Records from a data source
┏━━

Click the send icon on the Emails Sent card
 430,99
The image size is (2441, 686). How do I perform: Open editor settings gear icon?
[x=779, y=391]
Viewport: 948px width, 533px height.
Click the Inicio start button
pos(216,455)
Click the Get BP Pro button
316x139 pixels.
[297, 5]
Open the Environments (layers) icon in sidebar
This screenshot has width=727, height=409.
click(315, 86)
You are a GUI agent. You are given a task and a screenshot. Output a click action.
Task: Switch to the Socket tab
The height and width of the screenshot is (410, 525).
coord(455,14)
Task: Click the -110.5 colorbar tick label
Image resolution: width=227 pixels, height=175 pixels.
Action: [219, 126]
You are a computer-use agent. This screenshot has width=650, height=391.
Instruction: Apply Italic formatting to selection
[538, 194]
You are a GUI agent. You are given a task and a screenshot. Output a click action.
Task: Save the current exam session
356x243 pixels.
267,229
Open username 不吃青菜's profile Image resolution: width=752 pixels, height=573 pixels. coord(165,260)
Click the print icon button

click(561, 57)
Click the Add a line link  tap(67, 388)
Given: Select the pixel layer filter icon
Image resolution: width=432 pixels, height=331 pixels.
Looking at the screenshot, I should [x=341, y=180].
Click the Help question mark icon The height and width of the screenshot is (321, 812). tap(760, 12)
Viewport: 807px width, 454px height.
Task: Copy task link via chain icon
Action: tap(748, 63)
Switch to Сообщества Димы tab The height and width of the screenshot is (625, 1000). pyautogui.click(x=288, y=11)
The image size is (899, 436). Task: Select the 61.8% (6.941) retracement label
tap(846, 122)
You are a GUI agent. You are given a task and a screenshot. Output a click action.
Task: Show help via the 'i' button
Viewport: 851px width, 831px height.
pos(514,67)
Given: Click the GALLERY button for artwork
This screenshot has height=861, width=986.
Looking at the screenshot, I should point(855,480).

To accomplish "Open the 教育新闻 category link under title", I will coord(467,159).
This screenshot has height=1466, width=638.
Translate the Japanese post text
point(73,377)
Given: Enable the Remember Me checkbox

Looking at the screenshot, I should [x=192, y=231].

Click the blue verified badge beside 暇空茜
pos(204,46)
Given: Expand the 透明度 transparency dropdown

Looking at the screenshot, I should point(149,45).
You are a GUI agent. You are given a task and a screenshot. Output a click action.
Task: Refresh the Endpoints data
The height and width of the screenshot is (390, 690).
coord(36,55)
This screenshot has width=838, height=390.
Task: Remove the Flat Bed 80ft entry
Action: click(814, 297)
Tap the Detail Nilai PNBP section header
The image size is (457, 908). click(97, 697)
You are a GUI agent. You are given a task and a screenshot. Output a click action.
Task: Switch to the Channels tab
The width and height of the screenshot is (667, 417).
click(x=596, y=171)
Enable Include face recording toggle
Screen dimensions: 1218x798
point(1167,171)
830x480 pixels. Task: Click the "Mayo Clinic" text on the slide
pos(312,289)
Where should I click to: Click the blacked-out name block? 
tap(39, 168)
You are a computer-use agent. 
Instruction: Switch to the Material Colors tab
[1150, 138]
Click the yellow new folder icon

┗━━

== TASK REQUIREMENTS ==
Write out every entry above, word for word.

== THE COMPLETED TASK ==
Click the send icon on the Emails Sent card
 430,99
The image size is (2441, 686). How do I perform: Open editor settings gear icon?
[x=779, y=391]
Viewport: 948px width, 533px height.
Click the Inicio start button
pos(216,455)
Click the Get BP Pro button
316x139 pixels.
[297, 5]
Open the Environments (layers) icon in sidebar
This screenshot has width=727, height=409.
click(315, 86)
You are a GUI agent. You are given a task and a screenshot. Output a click action.
Task: Switch to the Socket tab
The height and width of the screenshot is (410, 525).
coord(455,14)
Task: Click the -110.5 colorbar tick label
Image resolution: width=227 pixels, height=175 pixels.
Action: [219, 126]
You are a computer-use agent. This screenshot has width=650, height=391.
Instruction: Apply Italic formatting to selection
[538, 194]
You are a GUI agent. You are given a task and a screenshot. Output a click action.
Task: Save the current exam session
356x243 pixels.
267,229
Open username 不吃青菜's profile Image resolution: width=752 pixels, height=573 pixels. coord(165,260)
Click the print icon button

click(561, 57)
Click the Add a line link  tap(67, 388)
Given: Select the pixel layer filter icon
Image resolution: width=432 pixels, height=331 pixels.
Looking at the screenshot, I should [x=341, y=180].
Click the Help question mark icon The height and width of the screenshot is (321, 812). tap(760, 12)
Viewport: 807px width, 454px height.
Task: Copy task link via chain icon
Action: tap(748, 63)
Switch to Сообщества Димы tab The height and width of the screenshot is (625, 1000). pyautogui.click(x=288, y=11)
The image size is (899, 436). Task: Select the 61.8% (6.941) retracement label
tap(846, 122)
You are a GUI agent. You are given a task and a screenshot. Output a click action.
Task: Show help via the 'i' button
Viewport: 851px width, 831px height.
pos(514,67)
Given: Click the GALLERY button for artwork
This screenshot has height=861, width=986.
Looking at the screenshot, I should point(855,480).

To accomplish "Open the 教育新闻 category link under title", I will coord(467,159).
This screenshot has height=1466, width=638.
Translate the Japanese post text
point(73,377)
Given: Enable the Remember Me checkbox

Looking at the screenshot, I should [x=192, y=231].

Click the blue verified badge beside 暇空茜
pos(204,46)
Given: Expand the 透明度 transparency dropdown

Looking at the screenshot, I should point(149,45).
You are a GUI agent. You are given a task and a screenshot. Output a click action.
Task: Refresh the Endpoints data
The height and width of the screenshot is (390, 690).
coord(36,55)
This screenshot has width=838, height=390.
Task: Remove the Flat Bed 80ft entry
Action: click(814, 297)
Tap the Detail Nilai PNBP section header
The image size is (457, 908). click(97, 697)
You are a GUI agent. You are given a task and a screenshot. Output a click action.
Task: Switch to the Channels tab
The width and height of the screenshot is (667, 417).
click(x=596, y=171)
Enable Include face recording toggle
Screen dimensions: 1218x798
point(1167,171)
830x480 pixels. Task: Click the "Mayo Clinic" text on the slide
pos(312,289)
Where should I click to: Click the blacked-out name block? 
tap(39, 168)
You are a computer-use agent. 
Instruction: Switch to the Material Colors tab
[1150, 138]
Click the yellow new folder icon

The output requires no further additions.